Nuovamente a Istanbul sotto il consolato-antro che ha inghiottito Khashoggi, si sono riuniti manifestanti con la presenza di volti noti dell’impegno per i diritti umani, spiccavano quelli della yemenita premio Nobel per la pace 2011, Tawakkol Karman e del dissidente egiziano Ayman Nour. In più sulla stampa internazionale sono riportate le testimonianze di molti sauditi, già repressi all’epoca della primavera 2011, finiti in galera o se, facilitati da una corposa possibilità economica, riparati all’estero. Alcuni casi di dissidenza sono noti, iniziati prima dell’avvento di MbS e comunque proseguiti nell’ultimo biennio con una metodica degna della peggior coercizione oggi sulla scena mediorientale.

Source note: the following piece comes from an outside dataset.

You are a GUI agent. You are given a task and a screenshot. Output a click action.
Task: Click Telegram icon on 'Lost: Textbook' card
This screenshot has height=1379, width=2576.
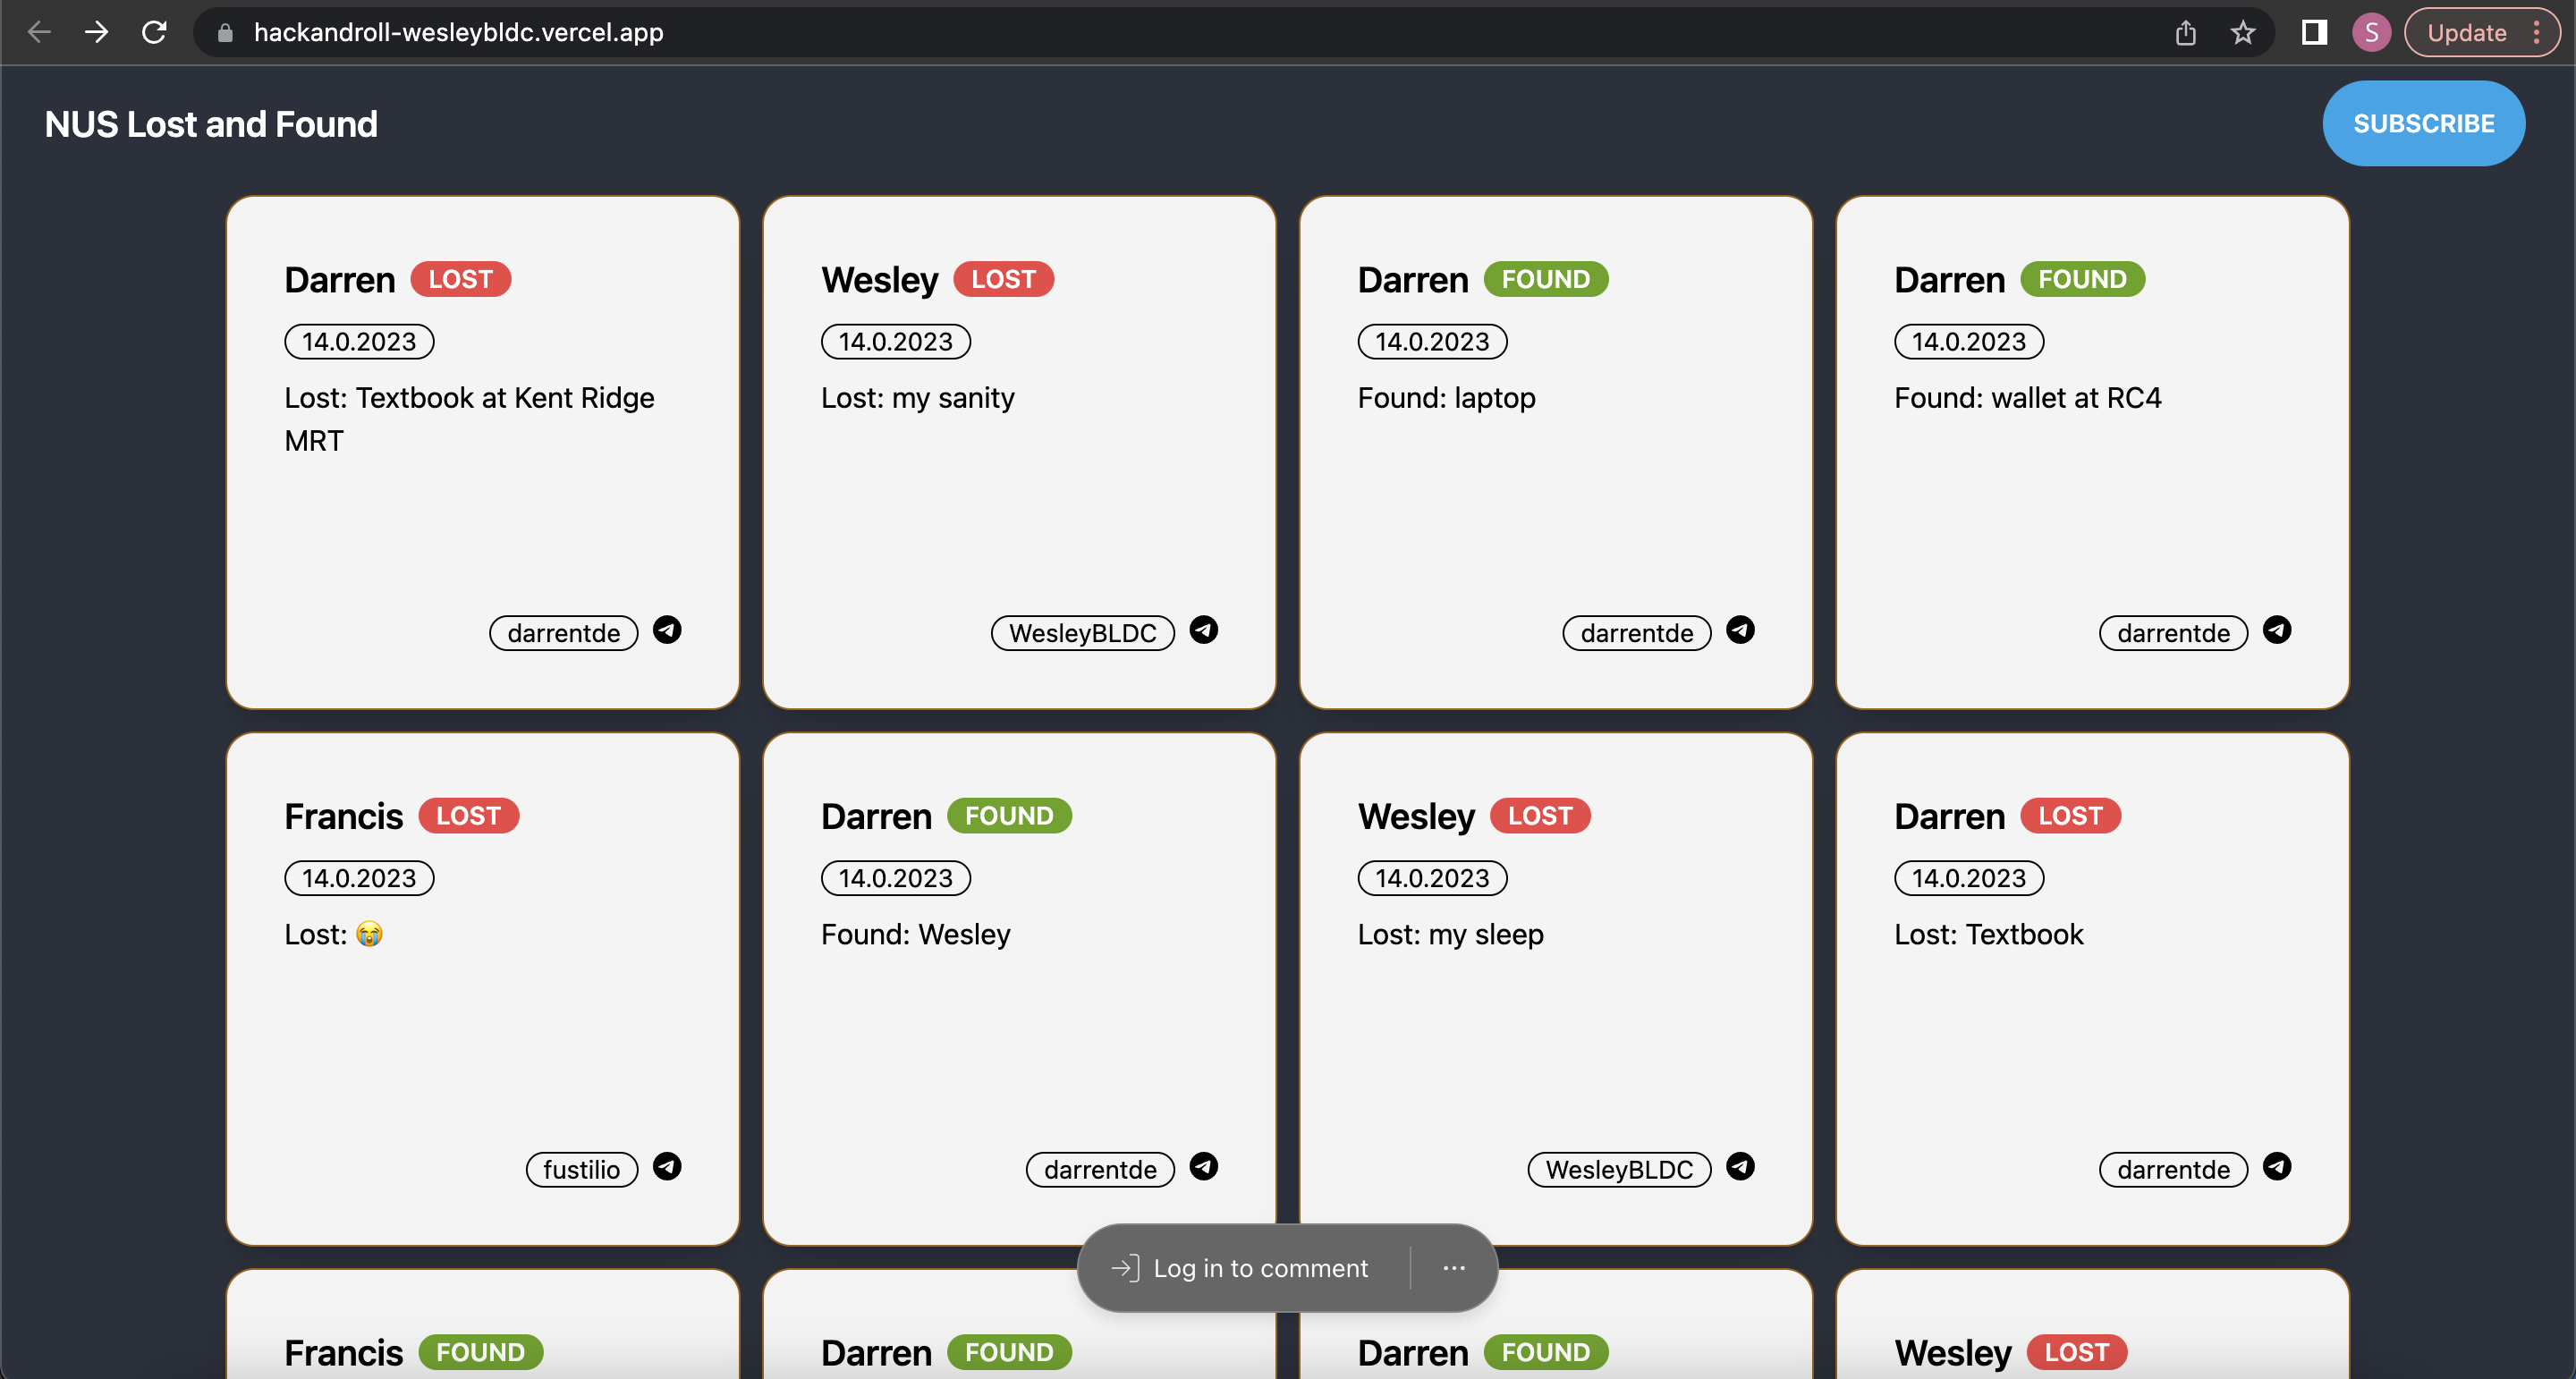[x=2277, y=1166]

Un termine di riferimento è l’Egitto di al-Sisi, e con la capacità di celare i misfatti tramite l’occultamento delle notizie e azioni più che palesemente poliziesche, affidate ai sotterfugi di un’Intelligence che agisce nell’ombra. Il clima di terrore, lo conferma chi ha concesso interviste pubblicate su New York Times, The Guardian, Le Monde raccontando la propria esperienza, produce omertà e paura. “Incontrando all’estero altri sauditi difficilmente si parla, perché sotto la kefia o dietro la cravatta del businessman può nascondersi una microspia”. Questo clima s’accompagna alla propaganda liberale, modernista del principe che agisce da re, che si fa bello d’un progetto sbandierato ai quattro venti con l’enfasi del caso: permesso di guida alle donne, consenso offerto al genere femminile di frequentare spettacoli cinematografici e manifestazioni sportive. Una Rivoluzione dei costumi. Tutto contro la mentalità iper tradizionalista del salafismo wahabbita ben radicato nel Paese, comunque protetto e finanziato da innumerevoli attività finanziarie di privati e dello stesso Stato.
Il modernismo che bin Salaman afferma di lanciare contro il fondamentalismo di casa, di fatto non sfiora madrase e predicatori estremisti. Lo stesso ‘armarsi di più e meglio’ (nel 2017 l’Arabia Saudita è al terzo posto nella graduatoria mondiale dopo Usa e Cina) sostenuto dal principe per combattere il terrorismo, si traduce nell’alimentare guerre locali come quella contro i ribelli yemeniti. Non risulta che ci siano stati, né ci siano, interventi repressivi contro quelle cellule jihadiste presenti in questi anni nella penisola araba. La “sicurezza” interna viene perseguita, appunto, censurando il pensiero critico verso i modi passati e i progetti presenti del clan Saud, peraltro colpito da lotte intestine, intrighi e purghe. Come noti raìs mediorientali - coronati, laici e religiosi - MbS insegue una politica accentratrice, autoritaria, personalistica. Utilizza il doppio binario d’una pseudo liberalizzazione dei costumi, per conservare un potere classista profondamente antidemocratico. E chi critica può sparire senza lasciare tracce. Come Khashoggi.